No one ever tells you that the year right after is the most scary and fucked up year ever. No one tells you there are no easy paths forward.
There is no one who is willing to tell you that working part time is a constant tightrope walk above oblivion.
No one tells you that your art won’t become the fulfillment you need it to be just because you need it to be. No one can save you from you.
No one can push you into the places you need to be. No one can magically provide the insulating reassurance that everything will be well.
No one can open your heart in the ways and in the times when it needs to be opened. No one knows what is best for you anymore.
You’re honestly just as ridiculous as you always feared. You’ll probably be OK someday, maybe feel OK here and there, but never know it.
OK is a signifier without an anchor. OK is weightless and you’re a rock. OK is the moon and you’ve sprung an oxygen leak.
You kneel and rise like you always did before. You genuflect. You start to wonder why this doesn’t feel the heaven that it did.
You make grand plans of escape. You drink on foreign soil. You’re more at home with the road moving beneath you than in your queen size bed.
You never thought about the implications of your self until it all began to close in.
You earn a magna cum laude in books but forget you have a body. Your eyes forget how to cry because you have to be On Point all the time.
You will always be an alien in your own home. You worry you will never have a roof of your own, a table, walls to scrawl your truth upon.
You have better conversations with yourself than with the friends who literally brought you to life, who were your sun and stars.

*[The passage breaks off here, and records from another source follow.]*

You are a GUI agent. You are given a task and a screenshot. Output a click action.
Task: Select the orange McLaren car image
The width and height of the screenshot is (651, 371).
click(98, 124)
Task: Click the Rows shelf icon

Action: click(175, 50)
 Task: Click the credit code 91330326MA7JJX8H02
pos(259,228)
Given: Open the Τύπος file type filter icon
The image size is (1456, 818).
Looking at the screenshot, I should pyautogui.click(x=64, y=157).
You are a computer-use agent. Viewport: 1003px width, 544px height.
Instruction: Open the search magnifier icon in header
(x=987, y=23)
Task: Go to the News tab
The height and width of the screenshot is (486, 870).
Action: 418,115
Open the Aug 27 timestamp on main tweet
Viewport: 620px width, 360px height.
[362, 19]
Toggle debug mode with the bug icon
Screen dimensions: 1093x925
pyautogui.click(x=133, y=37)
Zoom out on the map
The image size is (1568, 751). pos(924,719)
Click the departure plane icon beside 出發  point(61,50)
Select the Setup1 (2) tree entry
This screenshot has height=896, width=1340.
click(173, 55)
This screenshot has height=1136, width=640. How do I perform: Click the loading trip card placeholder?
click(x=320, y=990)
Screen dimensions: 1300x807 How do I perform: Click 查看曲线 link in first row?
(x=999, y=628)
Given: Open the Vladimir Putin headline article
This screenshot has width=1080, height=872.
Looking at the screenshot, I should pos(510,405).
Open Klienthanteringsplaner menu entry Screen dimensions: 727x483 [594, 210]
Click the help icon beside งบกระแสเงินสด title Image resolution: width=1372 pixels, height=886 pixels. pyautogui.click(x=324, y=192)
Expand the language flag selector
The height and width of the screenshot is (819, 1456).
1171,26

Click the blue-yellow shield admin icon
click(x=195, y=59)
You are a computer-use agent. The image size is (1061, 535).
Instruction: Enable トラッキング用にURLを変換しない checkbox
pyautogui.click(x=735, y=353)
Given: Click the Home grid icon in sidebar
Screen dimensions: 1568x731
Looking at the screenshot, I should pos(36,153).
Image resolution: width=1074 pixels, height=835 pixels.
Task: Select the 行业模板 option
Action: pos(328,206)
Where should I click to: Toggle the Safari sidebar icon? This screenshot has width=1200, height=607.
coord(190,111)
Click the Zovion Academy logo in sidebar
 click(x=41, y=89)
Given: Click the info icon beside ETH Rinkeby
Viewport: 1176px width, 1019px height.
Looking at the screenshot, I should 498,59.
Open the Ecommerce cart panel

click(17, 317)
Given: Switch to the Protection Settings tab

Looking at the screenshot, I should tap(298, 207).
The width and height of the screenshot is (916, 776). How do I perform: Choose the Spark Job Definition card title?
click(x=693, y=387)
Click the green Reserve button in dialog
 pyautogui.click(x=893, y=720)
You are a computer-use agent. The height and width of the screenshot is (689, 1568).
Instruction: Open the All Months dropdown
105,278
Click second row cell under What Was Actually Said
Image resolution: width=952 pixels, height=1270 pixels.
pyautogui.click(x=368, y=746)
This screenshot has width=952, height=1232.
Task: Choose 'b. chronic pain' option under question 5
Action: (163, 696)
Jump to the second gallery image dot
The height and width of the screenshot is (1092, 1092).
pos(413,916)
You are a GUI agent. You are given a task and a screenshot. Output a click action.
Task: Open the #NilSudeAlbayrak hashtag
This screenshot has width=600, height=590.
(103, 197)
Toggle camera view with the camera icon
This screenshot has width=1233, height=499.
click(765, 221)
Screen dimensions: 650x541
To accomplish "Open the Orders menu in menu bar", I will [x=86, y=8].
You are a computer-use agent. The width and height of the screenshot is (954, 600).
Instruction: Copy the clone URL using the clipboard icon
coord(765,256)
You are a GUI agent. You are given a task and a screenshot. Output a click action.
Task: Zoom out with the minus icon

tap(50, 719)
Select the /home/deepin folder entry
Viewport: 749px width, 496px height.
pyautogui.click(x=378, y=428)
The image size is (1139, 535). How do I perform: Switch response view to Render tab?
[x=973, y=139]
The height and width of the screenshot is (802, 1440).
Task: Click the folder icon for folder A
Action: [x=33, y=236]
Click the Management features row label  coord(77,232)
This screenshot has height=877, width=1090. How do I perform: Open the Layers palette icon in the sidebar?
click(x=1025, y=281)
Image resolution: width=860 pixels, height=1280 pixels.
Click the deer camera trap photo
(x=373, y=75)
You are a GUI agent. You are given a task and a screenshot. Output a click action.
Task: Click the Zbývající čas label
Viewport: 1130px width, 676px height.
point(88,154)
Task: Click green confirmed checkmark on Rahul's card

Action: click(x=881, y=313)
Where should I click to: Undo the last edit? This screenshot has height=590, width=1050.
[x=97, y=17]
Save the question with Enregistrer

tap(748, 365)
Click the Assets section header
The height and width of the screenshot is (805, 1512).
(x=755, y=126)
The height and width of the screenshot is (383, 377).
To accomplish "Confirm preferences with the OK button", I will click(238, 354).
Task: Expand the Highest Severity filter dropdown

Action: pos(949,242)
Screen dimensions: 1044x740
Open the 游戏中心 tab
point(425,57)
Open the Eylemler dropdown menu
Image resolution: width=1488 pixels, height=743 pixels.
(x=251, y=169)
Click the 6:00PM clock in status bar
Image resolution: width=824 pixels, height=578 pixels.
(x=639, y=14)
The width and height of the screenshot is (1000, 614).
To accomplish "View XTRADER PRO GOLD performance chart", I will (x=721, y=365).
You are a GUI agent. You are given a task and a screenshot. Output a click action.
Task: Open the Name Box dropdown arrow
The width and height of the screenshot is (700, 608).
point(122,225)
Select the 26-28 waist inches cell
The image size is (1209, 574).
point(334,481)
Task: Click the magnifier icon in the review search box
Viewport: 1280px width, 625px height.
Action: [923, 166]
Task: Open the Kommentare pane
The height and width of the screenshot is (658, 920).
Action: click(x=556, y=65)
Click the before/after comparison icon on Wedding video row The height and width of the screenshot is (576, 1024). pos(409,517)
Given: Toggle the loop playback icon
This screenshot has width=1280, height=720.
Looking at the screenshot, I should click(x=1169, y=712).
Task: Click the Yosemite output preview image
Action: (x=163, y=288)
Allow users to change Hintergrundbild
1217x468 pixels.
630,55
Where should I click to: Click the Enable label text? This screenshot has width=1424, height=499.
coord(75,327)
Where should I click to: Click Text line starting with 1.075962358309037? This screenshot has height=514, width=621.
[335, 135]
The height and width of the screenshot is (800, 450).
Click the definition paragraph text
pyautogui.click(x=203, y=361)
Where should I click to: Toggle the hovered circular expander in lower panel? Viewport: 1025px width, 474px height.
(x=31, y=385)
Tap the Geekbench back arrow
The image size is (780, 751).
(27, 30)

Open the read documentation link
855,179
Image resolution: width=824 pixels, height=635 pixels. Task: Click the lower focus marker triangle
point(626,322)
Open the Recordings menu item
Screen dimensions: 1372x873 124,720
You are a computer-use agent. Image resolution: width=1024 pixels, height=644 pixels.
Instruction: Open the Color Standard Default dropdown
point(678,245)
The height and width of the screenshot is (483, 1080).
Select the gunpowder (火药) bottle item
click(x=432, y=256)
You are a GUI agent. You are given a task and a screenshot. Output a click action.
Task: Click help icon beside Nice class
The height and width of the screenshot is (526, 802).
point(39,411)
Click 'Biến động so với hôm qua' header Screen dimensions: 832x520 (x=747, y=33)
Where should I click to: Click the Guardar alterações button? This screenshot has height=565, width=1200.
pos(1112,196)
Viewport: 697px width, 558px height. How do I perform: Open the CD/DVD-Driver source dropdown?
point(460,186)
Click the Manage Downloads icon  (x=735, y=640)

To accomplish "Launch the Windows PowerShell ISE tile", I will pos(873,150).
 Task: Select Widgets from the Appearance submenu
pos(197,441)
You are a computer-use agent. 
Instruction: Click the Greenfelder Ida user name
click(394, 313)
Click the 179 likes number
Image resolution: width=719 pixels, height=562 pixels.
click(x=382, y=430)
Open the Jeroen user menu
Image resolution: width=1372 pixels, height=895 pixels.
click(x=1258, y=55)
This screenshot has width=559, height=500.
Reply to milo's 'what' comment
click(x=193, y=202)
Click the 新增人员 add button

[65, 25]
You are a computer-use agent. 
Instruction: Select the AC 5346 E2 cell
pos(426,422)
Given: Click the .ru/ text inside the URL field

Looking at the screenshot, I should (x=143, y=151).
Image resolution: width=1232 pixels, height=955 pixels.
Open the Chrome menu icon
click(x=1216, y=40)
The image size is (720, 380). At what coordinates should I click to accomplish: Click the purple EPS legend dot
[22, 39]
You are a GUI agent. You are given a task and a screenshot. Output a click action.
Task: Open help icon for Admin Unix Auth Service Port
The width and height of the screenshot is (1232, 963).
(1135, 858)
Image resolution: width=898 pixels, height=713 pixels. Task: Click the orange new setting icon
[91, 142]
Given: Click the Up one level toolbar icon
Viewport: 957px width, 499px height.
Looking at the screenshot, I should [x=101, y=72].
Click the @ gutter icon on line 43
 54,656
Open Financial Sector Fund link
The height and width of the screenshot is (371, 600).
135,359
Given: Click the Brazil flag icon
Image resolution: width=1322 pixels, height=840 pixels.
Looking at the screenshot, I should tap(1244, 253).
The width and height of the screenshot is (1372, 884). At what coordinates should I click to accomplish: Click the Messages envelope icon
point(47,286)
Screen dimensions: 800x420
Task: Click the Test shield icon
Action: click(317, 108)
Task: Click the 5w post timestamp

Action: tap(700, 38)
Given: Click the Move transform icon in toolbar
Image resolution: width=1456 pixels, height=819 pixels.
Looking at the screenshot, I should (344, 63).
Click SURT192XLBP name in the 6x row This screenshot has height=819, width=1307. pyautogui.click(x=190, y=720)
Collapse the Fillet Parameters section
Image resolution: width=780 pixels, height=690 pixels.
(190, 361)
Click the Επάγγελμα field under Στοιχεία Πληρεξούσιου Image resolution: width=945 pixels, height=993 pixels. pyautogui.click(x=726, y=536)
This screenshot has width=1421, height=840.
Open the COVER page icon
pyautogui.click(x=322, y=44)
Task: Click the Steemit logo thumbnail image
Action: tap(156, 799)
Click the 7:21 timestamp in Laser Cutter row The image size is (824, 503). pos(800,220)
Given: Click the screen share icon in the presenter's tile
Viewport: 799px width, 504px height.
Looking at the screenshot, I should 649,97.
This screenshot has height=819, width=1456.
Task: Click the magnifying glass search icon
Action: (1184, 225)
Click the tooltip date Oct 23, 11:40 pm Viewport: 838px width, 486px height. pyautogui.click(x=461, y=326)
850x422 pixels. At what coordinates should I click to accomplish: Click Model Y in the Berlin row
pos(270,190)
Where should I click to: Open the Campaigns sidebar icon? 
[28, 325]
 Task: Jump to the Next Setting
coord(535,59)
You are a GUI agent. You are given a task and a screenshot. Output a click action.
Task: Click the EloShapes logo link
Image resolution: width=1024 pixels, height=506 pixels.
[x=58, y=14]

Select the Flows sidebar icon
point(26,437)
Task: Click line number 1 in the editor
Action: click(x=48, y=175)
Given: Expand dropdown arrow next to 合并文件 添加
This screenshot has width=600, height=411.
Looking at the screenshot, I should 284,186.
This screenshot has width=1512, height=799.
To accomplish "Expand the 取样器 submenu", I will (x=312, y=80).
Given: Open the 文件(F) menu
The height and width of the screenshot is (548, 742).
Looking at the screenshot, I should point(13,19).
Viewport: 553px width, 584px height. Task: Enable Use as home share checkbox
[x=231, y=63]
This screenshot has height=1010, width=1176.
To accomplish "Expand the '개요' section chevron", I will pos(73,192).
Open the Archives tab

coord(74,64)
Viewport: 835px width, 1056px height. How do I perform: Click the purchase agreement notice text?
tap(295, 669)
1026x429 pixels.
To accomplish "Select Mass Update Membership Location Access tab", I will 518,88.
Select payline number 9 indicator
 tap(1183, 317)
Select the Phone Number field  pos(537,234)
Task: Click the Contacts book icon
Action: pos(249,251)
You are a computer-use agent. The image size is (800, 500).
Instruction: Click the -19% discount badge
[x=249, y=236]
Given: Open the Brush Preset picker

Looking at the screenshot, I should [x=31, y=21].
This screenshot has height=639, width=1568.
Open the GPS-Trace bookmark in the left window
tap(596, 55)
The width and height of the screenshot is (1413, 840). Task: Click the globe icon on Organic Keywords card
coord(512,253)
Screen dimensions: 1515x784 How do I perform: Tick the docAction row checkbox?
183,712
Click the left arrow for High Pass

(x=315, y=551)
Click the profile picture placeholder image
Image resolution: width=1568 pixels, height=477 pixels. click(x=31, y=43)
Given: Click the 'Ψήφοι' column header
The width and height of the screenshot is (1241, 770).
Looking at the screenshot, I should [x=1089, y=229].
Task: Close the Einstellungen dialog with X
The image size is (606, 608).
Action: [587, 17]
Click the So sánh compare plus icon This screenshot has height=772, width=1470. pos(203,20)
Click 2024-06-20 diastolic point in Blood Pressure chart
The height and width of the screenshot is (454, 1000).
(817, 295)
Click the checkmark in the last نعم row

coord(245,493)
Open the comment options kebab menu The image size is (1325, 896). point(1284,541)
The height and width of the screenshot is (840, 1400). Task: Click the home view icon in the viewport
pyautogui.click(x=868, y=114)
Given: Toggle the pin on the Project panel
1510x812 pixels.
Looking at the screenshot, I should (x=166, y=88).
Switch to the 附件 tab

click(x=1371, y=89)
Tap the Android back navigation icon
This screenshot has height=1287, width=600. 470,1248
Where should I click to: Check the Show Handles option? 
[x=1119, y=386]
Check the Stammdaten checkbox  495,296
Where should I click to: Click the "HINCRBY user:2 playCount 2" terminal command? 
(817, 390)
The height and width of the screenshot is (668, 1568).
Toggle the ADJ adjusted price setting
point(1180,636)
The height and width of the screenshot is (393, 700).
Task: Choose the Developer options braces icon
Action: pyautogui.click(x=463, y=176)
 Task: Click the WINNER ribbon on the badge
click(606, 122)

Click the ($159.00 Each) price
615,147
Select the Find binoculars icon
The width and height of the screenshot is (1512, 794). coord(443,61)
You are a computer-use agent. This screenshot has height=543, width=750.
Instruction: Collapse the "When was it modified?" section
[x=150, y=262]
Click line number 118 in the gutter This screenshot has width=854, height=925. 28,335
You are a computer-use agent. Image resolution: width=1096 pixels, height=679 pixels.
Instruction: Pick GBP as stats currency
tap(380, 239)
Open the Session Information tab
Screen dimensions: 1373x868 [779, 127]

You don’t know if they’ll ever understand or accept the continents within your broken head. You want everywhere but in your queen size bed.
You watch the social numbers to track the wordless goodbyes of those you’ll never greet again. You want to apologize, but can’t forgive.
No one ever tells you Indiana just gets smaller, just gets harder to leave. You knew this. You never believed you’d need to know so hard.
You read all the books about love, and sing all the songs and you feel all the feels. And then you don’t. And then you can’t.
This isn’t a fucking storybook. This is going to be hard work. There are no musical montages in the bildungsroman of your stupid life.
This is the shit that keeps you up at night. And tonight, you said it out loud. It feels no less real, but maybe just a bit lighter.
And maybe the lightness is a lie. But sometimes a beautiful lie is all you have, Dorothy. Sometimes it’s what you need.
Don’t build it all into a beautiful tomb. Expend yourself upon yourself while you are young. Learn the yearning. Laugh. Cry.